Tugas A =
Jawablah pertanyaan berikut berdasarkan berita tentang reses Muhaimin Syarif di Pulau Taliabu.
(i) Ke berapa desa dan di berapa kecamatan bantuan dibagikan?
(ii) Apa saja lima permasalahan pokok sarana dan prasarana yang disebutkan?
(iii) Dengan anggaran apa jalan dari Bobong ke desa Beringin dibangun?
Tugas B = Ringkaslah berita tentang reses Muhaimin Syarif di Pulau Taliabu dalam dua kalimat.

Teks Bacaan =
+--

LUGAS | Taliabu - Sekembalinya dari reses dan misi kemanusian yaitu membagikan bantuan paket Sembako, Alat pelindung diri (APD) beserta masker ke 71 desa di 8 kecamatan sekabupaten Pulau Taliabu, Muhaimin Syarif (MS) yang juga merupakan Ketua Komisi III DPRD Malut membidangi Energy dan infrastruktur, mengatakan bahwa kunjungan reses yang kedua kalinya ini bukan hanya sekedar misi kemanusiaan dan bersilaturahim dengan masyarakat.
Namun ia juga menampung semua aspirasi masyarakat sepanjang kunjungannya tersebut guna mendalami tentang berbagai permasalahan terutama terkait dengan kelambanan pembangunan di Pulau Taliabu.
Ditemui usai melakukan kunjungan di Desa Loseng Kecamatan Taliabu Timur Selatan, Muhaimin Syarif (MS) mengatakan bahwa banyak permasalahan yang ia temui, "namun ada lima hal pokok dari segi sarana dan prasarana sebagai polemik abadi yang sampai saat ini belum dapat diselesaikan oleh pemerintah daerah sehingga tak pelak sandingan status Daerah Tertinggal adalah predikat yang pantas diberikan oleh Taliabu untuk saat ini," ujarnya.
Lima permasalahan pokok tersebut yaitu akses jalan, jembatan penghubung, penerangan (listrik), ketersediaan air bersih serta jaringan telekomunikasi.
Persoalan Akses Jalan dan Jembatan
Akses jalan, dikatakan Muhaimin sangat krusial serta masih jauh dari harapan. Apalagi saat ini jalan yang dibangun oleh pemkab yang pantas dilewati dan memiliki unsur kenyamanan pengendara hanya beberapa kilometer saja, yaitu dari Bobong - Talo, yang merupakan akses jalan kearah selatan Ibukota kabupaten.
Sementara akses jalan kearah utara Ibukota hanya bentangan Bobong ke desa Beringin, itupun dibangun dengan anggaran APBD propinsi, selebihnya hanya jalan di dalam kota Bobong dan beberapa kilometer di dua kecamatan yakni Taliabu Selatan - Tabona dan Desa Gela Kecamatan Taliabu Utara. "Jalan sisanya mengisahkan persoalan besar hingga hari ini," ucap Muhaimin gusar.
Muhaimin menganggap selain akses jalan yang belum dapat menyambungkan antara kecamatan satu dengan lainnya, masalah pembebasan lahan juga tak jarang menuai konflik panjang antara pemerintah dan masyarakat pemilik lahan yang terdampak akibat gusuran alat berat pihak ketiga, yang mana hingga hari ini belum juga tuntas dan terselesaikan oleh Pemda Kabupaten Pulau Taliabu.
"Hal ini perlu adanya sinergi dari semua stakeholder - para pihak berkepentingan, baik pemerintah propinsi maupun pemerintah kabupaten Taliabu untuk menggenjot sarana dan prasarana khususnya pembangunan jalan lingkar yang ada di Taliabu," ujar Muhaimin mengurai masalah.

+--

Entri tersimpan:
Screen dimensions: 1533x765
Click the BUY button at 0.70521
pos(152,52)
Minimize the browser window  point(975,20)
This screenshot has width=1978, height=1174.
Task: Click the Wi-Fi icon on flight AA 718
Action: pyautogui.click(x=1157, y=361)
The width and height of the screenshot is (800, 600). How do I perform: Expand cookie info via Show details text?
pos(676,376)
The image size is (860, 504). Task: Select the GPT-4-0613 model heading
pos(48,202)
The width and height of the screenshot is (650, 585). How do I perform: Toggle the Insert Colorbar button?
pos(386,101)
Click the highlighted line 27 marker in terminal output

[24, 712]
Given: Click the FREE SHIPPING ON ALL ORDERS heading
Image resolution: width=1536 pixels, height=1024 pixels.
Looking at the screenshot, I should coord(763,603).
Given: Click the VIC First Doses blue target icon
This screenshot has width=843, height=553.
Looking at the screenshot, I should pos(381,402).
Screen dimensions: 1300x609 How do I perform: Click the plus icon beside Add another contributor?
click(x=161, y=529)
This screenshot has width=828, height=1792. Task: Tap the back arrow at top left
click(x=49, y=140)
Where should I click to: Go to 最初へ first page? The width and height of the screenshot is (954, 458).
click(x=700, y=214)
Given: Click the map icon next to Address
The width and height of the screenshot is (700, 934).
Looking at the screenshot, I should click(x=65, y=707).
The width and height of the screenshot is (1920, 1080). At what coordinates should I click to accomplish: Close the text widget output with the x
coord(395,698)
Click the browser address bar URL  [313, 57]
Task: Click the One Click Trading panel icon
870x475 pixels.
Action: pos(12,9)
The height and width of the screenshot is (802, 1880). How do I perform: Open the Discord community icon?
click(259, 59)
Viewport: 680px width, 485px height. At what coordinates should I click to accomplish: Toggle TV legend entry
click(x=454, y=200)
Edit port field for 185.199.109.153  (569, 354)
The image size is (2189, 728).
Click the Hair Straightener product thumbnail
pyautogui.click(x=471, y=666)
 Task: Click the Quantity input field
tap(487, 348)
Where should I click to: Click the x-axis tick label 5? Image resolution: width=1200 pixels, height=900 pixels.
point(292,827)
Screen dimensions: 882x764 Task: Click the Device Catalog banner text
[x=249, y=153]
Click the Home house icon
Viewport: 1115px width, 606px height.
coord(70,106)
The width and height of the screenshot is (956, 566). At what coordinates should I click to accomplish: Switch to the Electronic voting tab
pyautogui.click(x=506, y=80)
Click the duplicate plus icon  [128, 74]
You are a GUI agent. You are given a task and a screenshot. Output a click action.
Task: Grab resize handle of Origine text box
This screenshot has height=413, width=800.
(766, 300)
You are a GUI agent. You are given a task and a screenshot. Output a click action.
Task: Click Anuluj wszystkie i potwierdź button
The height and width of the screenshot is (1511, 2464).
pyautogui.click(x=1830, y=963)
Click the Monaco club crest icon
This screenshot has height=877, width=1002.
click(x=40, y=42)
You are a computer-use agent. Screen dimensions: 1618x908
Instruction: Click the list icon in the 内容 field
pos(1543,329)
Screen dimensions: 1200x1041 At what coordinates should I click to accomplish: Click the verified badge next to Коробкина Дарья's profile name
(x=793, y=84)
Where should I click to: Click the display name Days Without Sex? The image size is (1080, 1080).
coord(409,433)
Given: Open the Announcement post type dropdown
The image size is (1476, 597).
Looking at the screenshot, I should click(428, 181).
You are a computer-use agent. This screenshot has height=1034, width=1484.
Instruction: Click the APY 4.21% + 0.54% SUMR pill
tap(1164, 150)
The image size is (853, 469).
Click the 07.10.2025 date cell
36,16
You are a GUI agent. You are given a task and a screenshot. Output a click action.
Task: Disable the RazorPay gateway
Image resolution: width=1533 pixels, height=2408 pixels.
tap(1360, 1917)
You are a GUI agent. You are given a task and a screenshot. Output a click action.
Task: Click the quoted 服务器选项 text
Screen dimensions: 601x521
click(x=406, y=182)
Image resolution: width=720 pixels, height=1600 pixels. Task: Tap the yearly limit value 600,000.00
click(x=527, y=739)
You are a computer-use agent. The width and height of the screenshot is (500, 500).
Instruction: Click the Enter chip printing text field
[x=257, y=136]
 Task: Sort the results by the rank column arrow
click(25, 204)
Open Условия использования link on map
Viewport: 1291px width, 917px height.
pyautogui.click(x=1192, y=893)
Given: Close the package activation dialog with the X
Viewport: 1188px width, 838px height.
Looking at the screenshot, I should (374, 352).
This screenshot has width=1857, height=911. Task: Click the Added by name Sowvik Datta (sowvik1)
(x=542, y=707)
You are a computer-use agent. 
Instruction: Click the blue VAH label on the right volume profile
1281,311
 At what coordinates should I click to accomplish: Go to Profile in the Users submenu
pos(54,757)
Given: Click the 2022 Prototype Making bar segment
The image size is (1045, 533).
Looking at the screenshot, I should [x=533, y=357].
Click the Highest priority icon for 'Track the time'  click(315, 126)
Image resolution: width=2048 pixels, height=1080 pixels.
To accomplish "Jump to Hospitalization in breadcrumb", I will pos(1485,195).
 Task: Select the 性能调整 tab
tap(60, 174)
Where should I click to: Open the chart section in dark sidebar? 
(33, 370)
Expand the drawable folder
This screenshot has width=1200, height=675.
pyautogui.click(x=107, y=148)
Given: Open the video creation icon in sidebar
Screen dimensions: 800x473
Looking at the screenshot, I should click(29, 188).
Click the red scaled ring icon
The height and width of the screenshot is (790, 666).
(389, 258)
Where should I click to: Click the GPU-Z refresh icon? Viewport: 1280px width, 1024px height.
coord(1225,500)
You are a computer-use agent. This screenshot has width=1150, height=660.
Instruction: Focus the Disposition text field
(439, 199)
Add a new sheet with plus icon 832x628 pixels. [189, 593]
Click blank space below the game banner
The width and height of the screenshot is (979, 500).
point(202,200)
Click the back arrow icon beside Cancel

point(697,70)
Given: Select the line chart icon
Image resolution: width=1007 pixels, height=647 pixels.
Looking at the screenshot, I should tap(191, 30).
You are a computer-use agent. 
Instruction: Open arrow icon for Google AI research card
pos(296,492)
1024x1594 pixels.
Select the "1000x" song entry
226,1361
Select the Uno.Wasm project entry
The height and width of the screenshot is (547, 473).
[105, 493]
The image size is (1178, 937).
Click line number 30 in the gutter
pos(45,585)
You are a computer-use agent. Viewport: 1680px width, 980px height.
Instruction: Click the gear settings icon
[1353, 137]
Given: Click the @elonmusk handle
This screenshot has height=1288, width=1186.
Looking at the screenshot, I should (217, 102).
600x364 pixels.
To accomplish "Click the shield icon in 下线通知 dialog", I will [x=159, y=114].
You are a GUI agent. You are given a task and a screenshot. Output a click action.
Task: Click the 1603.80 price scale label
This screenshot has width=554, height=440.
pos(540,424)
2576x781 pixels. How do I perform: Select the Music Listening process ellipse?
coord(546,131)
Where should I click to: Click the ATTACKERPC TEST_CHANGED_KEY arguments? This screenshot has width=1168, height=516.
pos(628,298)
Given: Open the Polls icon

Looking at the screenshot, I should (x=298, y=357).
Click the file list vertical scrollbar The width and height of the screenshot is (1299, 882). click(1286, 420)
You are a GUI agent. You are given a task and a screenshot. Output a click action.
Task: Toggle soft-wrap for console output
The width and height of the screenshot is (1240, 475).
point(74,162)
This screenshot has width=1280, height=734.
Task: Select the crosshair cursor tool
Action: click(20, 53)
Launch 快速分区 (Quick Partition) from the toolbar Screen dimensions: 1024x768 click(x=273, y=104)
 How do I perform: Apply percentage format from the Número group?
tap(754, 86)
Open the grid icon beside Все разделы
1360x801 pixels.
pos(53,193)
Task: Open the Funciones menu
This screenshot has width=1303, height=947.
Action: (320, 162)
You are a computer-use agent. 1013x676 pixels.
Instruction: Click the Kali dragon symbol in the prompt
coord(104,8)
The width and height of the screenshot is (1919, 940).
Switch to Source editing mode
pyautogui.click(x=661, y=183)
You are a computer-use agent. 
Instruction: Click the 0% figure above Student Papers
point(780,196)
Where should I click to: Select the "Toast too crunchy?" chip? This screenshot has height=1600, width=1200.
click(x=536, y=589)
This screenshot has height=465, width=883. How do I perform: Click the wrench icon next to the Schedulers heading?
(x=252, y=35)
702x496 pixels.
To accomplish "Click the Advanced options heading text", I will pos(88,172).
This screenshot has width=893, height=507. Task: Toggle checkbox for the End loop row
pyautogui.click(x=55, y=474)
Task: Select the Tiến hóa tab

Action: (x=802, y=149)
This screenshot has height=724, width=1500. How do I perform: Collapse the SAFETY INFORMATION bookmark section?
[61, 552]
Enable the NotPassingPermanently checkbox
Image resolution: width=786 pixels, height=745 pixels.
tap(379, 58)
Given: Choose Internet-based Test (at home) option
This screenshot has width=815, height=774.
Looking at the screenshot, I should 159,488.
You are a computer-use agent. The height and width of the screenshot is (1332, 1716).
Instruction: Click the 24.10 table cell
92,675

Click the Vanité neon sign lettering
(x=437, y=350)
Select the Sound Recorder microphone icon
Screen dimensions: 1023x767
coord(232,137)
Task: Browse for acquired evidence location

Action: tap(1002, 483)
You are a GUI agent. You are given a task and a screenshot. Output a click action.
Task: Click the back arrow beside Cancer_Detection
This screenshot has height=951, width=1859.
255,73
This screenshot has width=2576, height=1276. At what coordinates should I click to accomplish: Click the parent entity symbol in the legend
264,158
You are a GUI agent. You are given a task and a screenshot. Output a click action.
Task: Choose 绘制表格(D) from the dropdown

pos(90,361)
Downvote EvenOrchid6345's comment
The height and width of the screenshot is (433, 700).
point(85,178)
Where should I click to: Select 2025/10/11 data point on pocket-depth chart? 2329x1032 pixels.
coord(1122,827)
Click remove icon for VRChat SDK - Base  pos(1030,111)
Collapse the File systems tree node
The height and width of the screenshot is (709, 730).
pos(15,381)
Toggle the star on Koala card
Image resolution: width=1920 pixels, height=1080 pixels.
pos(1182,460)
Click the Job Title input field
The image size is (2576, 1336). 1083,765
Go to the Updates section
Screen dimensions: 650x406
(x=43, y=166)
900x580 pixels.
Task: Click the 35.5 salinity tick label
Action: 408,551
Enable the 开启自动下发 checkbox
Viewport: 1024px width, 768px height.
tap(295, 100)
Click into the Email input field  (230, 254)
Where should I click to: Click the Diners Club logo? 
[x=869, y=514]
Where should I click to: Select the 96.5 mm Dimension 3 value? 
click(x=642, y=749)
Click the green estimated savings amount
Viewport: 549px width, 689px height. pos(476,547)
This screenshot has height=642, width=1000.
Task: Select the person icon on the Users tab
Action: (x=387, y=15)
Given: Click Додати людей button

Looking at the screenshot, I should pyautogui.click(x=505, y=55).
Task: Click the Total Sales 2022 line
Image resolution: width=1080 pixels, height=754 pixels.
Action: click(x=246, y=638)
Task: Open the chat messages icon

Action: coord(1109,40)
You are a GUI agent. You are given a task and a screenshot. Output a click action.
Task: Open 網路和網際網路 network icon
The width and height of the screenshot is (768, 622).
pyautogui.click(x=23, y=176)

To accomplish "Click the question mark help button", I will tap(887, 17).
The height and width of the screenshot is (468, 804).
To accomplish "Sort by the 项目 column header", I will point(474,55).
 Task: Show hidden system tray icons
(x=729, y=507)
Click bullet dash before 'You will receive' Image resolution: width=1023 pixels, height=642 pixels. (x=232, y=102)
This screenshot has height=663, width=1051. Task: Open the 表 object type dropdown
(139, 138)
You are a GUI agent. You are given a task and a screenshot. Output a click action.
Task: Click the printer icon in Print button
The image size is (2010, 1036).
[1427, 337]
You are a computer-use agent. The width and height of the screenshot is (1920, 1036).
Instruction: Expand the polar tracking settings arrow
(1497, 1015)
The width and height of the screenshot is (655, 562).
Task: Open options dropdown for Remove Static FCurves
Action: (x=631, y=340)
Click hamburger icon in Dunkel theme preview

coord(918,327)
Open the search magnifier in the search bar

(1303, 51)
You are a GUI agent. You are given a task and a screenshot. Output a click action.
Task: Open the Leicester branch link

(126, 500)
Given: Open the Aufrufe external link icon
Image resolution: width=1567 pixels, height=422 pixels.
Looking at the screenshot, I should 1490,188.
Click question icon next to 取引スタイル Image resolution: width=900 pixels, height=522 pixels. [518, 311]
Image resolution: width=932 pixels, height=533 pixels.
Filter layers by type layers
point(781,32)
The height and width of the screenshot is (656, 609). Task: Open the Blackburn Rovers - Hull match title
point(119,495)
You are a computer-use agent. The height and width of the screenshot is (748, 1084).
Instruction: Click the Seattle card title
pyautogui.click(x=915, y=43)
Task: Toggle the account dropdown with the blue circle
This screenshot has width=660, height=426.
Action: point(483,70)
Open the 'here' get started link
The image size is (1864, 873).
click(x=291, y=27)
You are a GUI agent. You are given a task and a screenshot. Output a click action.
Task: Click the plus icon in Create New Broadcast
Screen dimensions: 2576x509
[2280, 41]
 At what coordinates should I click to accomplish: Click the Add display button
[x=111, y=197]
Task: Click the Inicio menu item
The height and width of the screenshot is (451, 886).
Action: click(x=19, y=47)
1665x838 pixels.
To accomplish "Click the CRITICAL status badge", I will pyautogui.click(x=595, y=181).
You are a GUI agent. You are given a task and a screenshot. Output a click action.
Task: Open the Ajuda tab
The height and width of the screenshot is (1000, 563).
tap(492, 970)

+--

Jawaban A =
(i) Ke 71 desa di 8 kecamatan.
(ii) Akses jalan, jembatan penghubung, penerangan (listrik), ketersediaan air bersih, dan jaringan telekomunikasi.
(iii) Dengan anggaran APBD propinsi.

Jawaban B = Muhaimin Syarif, Ketua Komisi III DPRD Malut, kembali dari reses dan misi kemanusiaan membagikan sembako, APD, dan masker ke 71 desa di 8 kecamatan di Pulau Taliabu. Ia juga menampung aspirasi masyarakat tentang lambannya pembangunan dan menyebut lima masalah pokok, yaitu akses jalan, jembatan penghubung, listrik, air bersih, dan jaringan telekomunikasi, lalu menyoroti jalan yang belum menghubungkan antarkecamatan serta konflik pembebasan lahan dan meminta sinergi pemerintah propinsi dan kabupaten untuk menggenjot pembangunan jalan lingkar.